Some things can’t be
… Like beauty,
or the graceful turquoise geometry
and gossamer irridescent wings
of a dragonfly,
emissary of the spirits
sent to remind us
that magic lives within
and amongst us
at every moment.
I had to go see it. It was news. It had happened in one of my favorite hiking/walking spots. And I love whales, anyway. I had never been up close to a real whale before, except last summer when I went up to Newport, Oregon with my family and was lucky enough to be within 100 feet or so of a diving pod of gray whales. But then, all I got to see were a few brief glimpses of them surfacing and then diving again, their graceful flukes displayed for a second or so before re-submerging.
I heard about it from my daughter, whose high school science teacher had told her about it in class: a whale had washed up on Sharp Park Beach in Pacifica. Scientists from the Marine Mammal Center in Sausalito and the California Academy of Sciences had come out to investigate, and to do a necropsy.
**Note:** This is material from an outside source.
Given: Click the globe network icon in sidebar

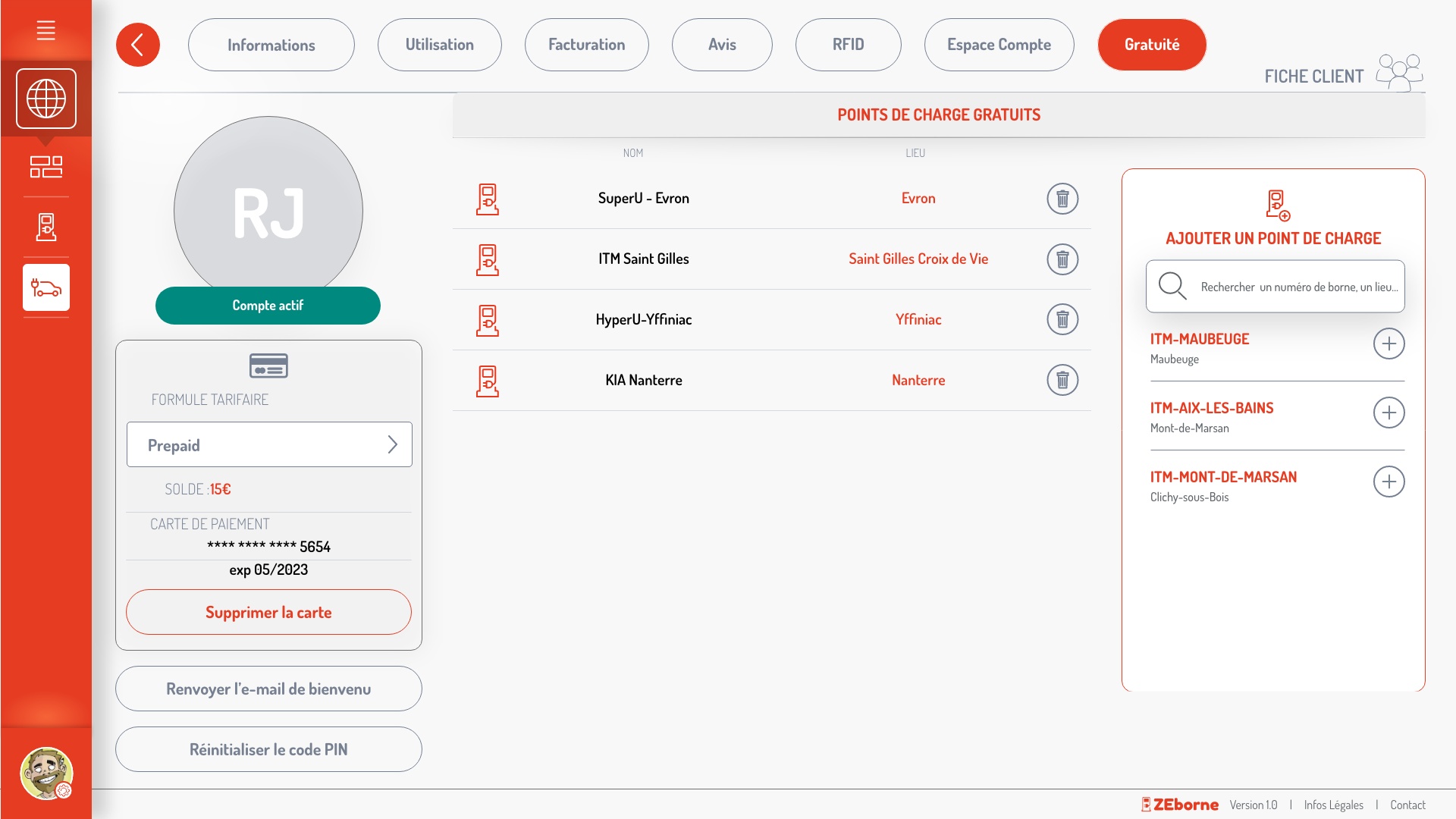Looking at the screenshot, I should [46, 99].
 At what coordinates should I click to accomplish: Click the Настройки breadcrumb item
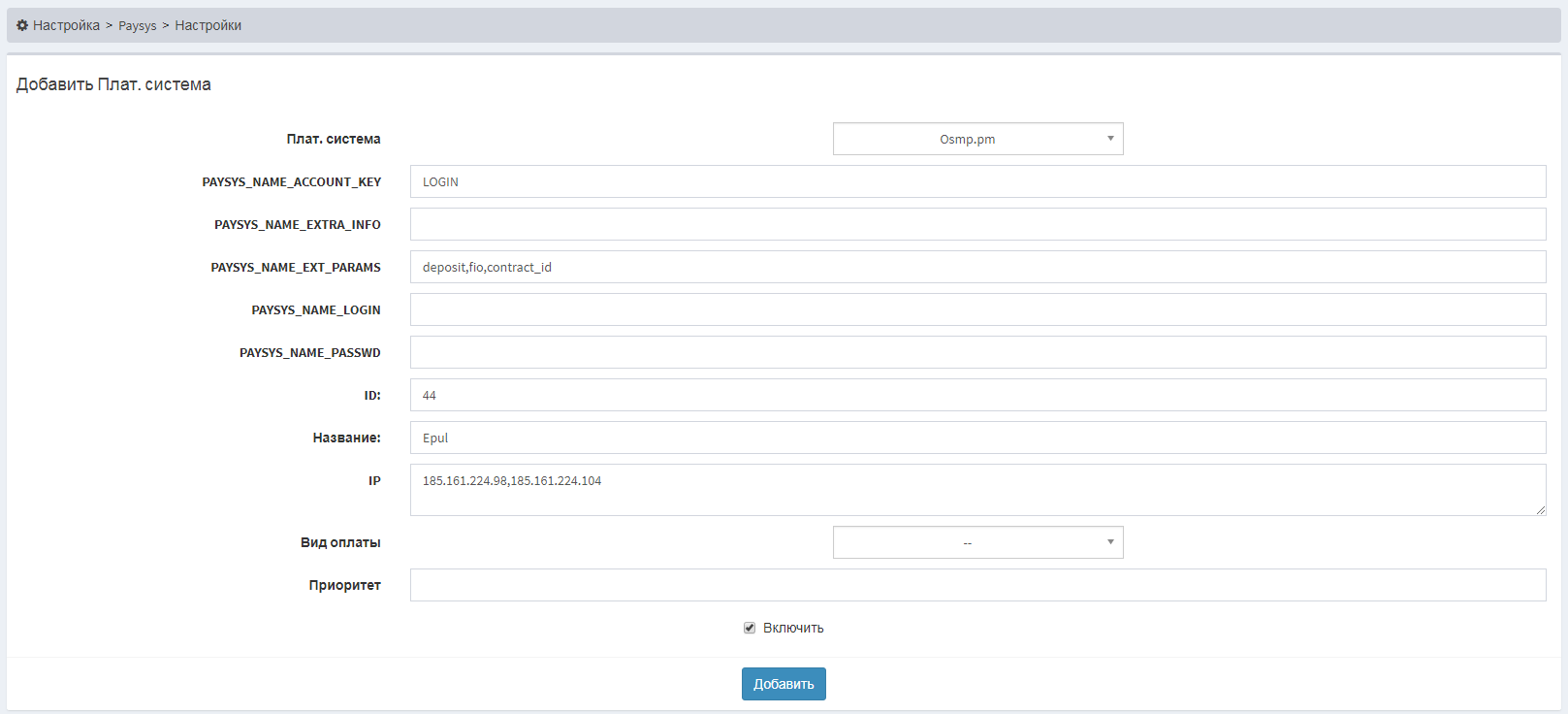[x=208, y=25]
They found the whale on April 14, a Tuesday. The brief news blip said the whale was beached at Mori Point—the site of an old inn, turned speakeasy in the 30s, that had since burned down. I wasn’t able to go see it until Sunday, the 19th. I drove over as early in the morning as I could, arriving in the gray mist of 10 a.m. Mori Point is at the end of a several-hundred-foot stretch of beach and embankment running along Sharp Park Golf Course, accessed from a parking lot at the north end. I stepped onto the beach and looked toward the other end to see whether I could make out the whale. There were a handful of walkers in the crisp morning air, dressed in layers as they performed their habitual workout. I peered out toward the large black rock marking the end of the point, where a 200-foot bluff rises up from the beach. I could see no sign of the large black carcass that had bobbed around in the news footage. Maybe I’m too late, I thought; the scientists may have taken the whale back to their labs at the marine center for analysis. Or perhaps the crashing waves of the rising morning tide had already taken it back to sea. No matter. I needed a good walk in the fresh air, and this, after all, was one of my favorite walks. I stepped onto the gravel walking path that parallels the beach. About a quarter of the way down the path, I heard the wheels of a vehicle on the gravel behind me. I turned around to see a U.S. Park Ranger truck slowly making its way to the point. I wonder what business they have here, I thought, as the ranger slowly passed me. It gave me hope that maybe the whale was still there, and they were checking up on it in some way.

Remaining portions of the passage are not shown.